In continuing the discussion of the concept of fairness, lets now look at lotteries. Lotteries are different; we don’t seem to demand fairness to participate. In a series of fair lotteries below the gross proceeds are evenly distributed among the participants. (For a review of my definition of fairness see my previous post).

Mean is the average payout: (total payout/ number of players). For all the three lotteries above the mean is 1, or your money back. Though this doesn’t describe what we see in the chart very well. For all lotteries above, mean returns look okay, no matter the payoff distribution or skew.
Median is the middle value of a series; the median is useful when distributions have extreme values which skew the mean value. In this example the median return for series 2 and 3 is zero. Median is a better approximate of the probable payout for those games.
Lottery payoffs are best represented by series 3 – one winner of all the money. It is unlikely that anyone would be motivated to play game 1, since simply getting you money back plus a little is not a very exciting proposition.
If we had our lottery promoter hat on, it is likely that we would prefer to sell tickets for lottery two or three rather than one. My take is that random large rewards are viewed as exciting.
In 2006, average proceeds for all US state lotteries were distributed as follows:
- approximately 65% in winnings payout
- 4% Sales General and Administrative expenses
- 31% retained by the state treasury.
Perhaps the old line “you can’t win if you don’t play” should be modified to “they can’t win if you don’t play.”
This is why economists refer to lotteries as a form of voluntary tax. In the case of all US State lotteries, initial government take of 35% compares favourably to regular income tax rates since most lottery participants pay less than 35% in average tax rates. In many instances, the proceeds are also taxed for an additional win for the sponsor state, when they receive essentially a double taxation dip of more than 50% of the bets.
So why do we suspend our sense of fairness to play these games? In the case of charity lotteries it is perhaps the excuse we need to give to a good cause. For regular lotteries, it appears that lottery operators are successful at building excitement by focusing on the mean and highlighting skewed results. This is how lottery tickets are sold. In our example more tickets will be sold for the next draw if a picture of player 10 appears in a newspaper advertisement with the proceeds check, smiling for the camera. The advertising campaigns are celebrations of non-probable random events. We don’t expect fairness in this type of game; we are satisfied with buying the excitement.

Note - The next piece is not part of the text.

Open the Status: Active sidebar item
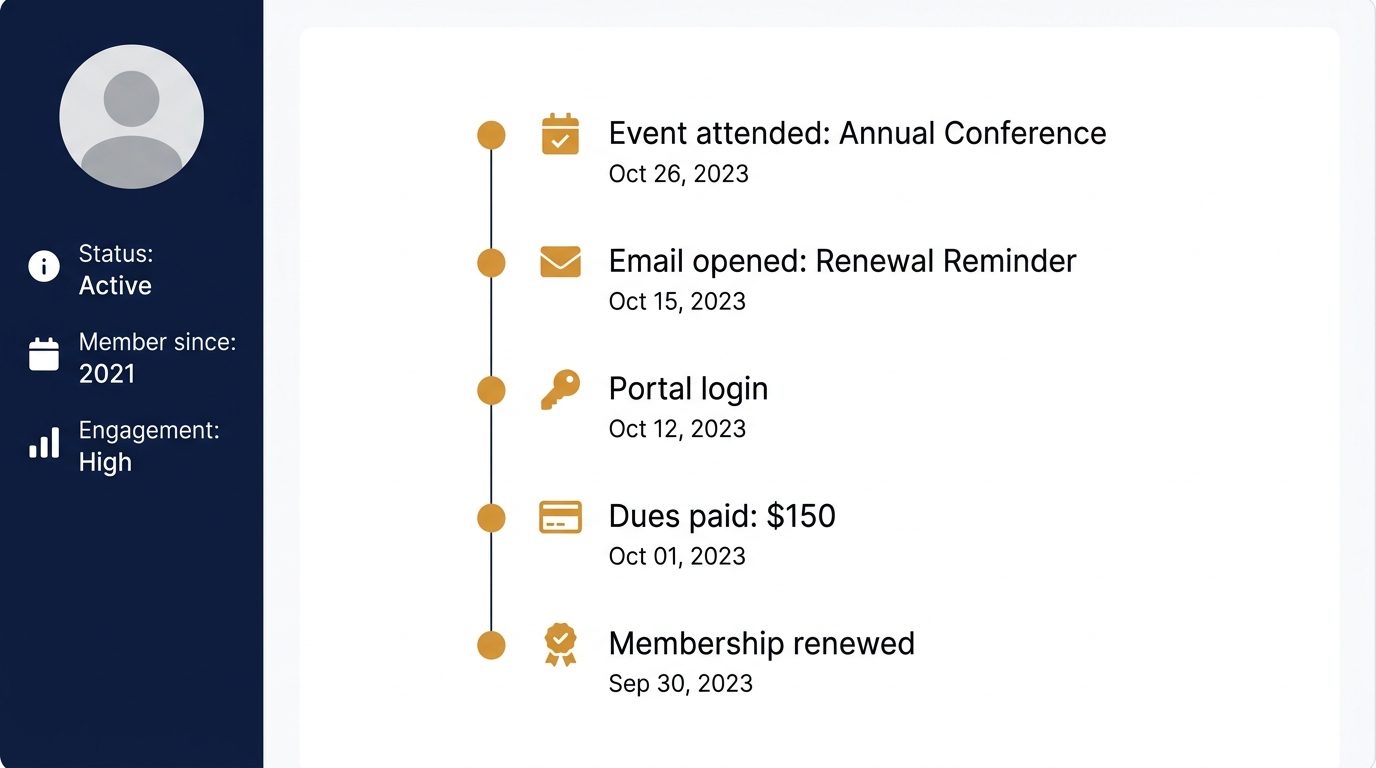Screen dimensions: 1376x768 [x=115, y=268]
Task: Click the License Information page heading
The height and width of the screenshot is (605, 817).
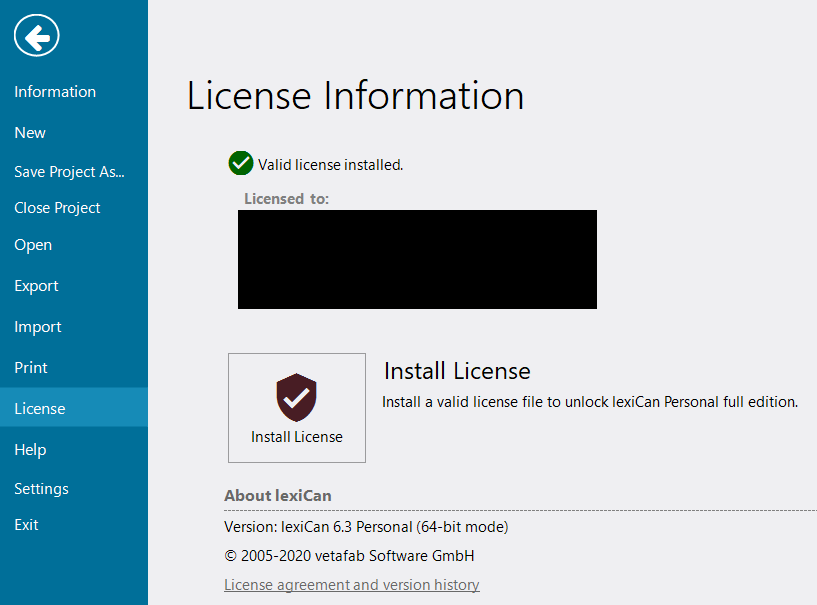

Unfortunately, we can draw many parallels to financial services from lottery marketing schemes. Instead of focusing on the plentiful returns available to market indexes, and building portfolios to capture those profits, financial service companies focus on the excitement of beating the averages. The incentives appear unbalanced. High fees paid to capture random large rewards don’t work in your investment accounts, though it may be more exciting.